Saved data entries:
******************************
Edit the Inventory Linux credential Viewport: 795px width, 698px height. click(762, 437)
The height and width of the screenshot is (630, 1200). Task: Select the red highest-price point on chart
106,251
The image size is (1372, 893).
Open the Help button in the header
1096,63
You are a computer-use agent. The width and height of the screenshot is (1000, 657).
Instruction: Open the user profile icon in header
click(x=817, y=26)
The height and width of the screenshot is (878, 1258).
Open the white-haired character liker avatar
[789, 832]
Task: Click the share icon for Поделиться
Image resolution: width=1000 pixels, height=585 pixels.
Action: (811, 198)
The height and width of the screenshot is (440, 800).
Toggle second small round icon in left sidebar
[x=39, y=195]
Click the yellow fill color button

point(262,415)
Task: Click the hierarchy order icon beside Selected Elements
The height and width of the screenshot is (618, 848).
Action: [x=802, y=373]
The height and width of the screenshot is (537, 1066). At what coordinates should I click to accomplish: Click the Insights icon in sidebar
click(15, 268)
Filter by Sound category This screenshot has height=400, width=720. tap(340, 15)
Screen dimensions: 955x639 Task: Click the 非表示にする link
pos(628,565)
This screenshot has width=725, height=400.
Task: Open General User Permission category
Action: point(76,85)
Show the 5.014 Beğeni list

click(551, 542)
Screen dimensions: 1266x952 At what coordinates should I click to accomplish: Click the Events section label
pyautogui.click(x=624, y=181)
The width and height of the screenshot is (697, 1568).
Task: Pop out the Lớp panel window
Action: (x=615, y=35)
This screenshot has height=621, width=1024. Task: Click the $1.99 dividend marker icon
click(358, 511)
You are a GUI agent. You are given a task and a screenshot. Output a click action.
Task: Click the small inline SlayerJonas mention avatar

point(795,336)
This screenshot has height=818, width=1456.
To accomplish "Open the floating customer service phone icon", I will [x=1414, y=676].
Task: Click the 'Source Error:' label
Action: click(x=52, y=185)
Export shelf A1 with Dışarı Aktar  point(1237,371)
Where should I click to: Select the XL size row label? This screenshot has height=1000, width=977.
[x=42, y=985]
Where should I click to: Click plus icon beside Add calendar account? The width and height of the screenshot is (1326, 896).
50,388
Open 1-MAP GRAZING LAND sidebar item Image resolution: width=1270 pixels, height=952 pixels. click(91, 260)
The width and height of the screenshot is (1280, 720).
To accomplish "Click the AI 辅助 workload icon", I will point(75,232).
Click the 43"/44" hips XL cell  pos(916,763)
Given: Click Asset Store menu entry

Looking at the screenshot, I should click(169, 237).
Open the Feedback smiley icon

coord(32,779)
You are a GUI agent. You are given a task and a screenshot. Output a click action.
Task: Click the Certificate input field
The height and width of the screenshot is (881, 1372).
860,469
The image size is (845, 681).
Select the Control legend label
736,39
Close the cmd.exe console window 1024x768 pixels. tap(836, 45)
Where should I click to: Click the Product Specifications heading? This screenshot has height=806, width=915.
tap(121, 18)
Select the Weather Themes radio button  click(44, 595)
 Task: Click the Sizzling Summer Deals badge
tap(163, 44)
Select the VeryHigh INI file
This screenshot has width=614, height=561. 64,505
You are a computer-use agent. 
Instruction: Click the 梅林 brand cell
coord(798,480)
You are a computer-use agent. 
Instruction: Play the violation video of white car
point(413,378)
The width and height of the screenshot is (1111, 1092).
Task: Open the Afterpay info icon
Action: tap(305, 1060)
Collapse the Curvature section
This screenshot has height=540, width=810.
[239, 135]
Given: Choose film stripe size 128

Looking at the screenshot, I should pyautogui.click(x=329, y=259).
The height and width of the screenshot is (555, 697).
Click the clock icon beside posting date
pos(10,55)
******************************
Set down the lines from the one with "Task: Click the Sizzling Summer Deals badge" through the end of the data above. Keep each exactly as written and add no other line.

 Task: Click the Sizzling Summer Deals badge
tap(163, 44)
Select the VeryHigh INI file
This screenshot has width=614, height=561. 64,505
You are a computer-use agent. 
Instruction: Click the 梅林 brand cell
coord(798,480)
You are a computer-use agent. 
Instruction: Play the violation video of white car
point(413,378)
The width and height of the screenshot is (1111, 1092).
Task: Open the Afterpay info icon
Action: tap(305, 1060)
Collapse the Curvature section
This screenshot has height=540, width=810.
[239, 135]
Given: Choose film stripe size 128

Looking at the screenshot, I should pyautogui.click(x=329, y=259).
The height and width of the screenshot is (555, 697).
Click the clock icon beside posting date
pos(10,55)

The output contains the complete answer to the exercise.